Arizona is one of 29 states that have expanded their Medicaid programs through the Affordable Care Act.

Arizona’s Medicaid program is called the Arizona Health Care Cost Containment System (AHCCCS). The government program gives health coverage to low income people.

Originally, Medicaid expansion was required as part of the Affordable Care Act. But the U.S. Supreme Court ruled that it should be voluntary and up to individual states.

Arizona Gov. Jan Brewer opted to expand Medicaid in Arizona by raising the income ceiling to 133 percent of the federal poverty level, which works out to an annual income of $31,721 for a family of four. Brewer restored childless adults as eligible for coverage at the same time.

The number of people enrolled in AHCCCS (Medicaid) in Arizona has jumped by 22 percent since last March.

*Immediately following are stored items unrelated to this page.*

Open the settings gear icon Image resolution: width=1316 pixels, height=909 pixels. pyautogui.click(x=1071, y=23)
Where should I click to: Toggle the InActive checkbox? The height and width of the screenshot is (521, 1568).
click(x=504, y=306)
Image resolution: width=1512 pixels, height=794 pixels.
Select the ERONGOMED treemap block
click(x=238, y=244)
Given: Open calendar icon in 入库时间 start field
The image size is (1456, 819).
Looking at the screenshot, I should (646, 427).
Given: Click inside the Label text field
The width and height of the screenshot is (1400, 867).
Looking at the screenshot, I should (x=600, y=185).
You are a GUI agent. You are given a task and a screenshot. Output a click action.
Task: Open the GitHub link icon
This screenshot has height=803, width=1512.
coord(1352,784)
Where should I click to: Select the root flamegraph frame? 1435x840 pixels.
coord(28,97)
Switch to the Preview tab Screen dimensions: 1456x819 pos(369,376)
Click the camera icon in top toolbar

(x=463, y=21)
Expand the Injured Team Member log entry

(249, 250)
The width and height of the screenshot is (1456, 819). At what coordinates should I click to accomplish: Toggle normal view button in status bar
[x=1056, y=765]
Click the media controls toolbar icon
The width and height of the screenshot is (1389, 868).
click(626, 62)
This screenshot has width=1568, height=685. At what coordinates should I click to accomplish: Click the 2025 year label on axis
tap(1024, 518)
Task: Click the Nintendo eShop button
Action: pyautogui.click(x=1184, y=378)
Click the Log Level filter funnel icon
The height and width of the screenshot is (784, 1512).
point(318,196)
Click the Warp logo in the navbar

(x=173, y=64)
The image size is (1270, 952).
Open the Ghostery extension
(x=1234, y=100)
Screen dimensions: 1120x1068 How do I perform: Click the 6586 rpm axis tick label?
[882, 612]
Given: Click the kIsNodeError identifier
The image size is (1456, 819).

As of March 15, AHCCCS had 1.6 million enrollees, which works out to one in every four Arizonans.

Pima County’s AHCCCS enrollment is up by 24 percent over last March, and currently stands at 254,395 people.

The Quest Diagnostics study did not include Arizona-specific data on new cases of diabetes.

The number of adults in Arizona with Type 2 diabetes more than doubled between 2001 and 2011. Close to 600,000 adults have diabetes in Arizona, according to 2011 data from the Arizona Department of Health Services.

In 2003, 6 percent of Arizonans reported that they had diabetes; in 2011, it had jumped to 9 percent.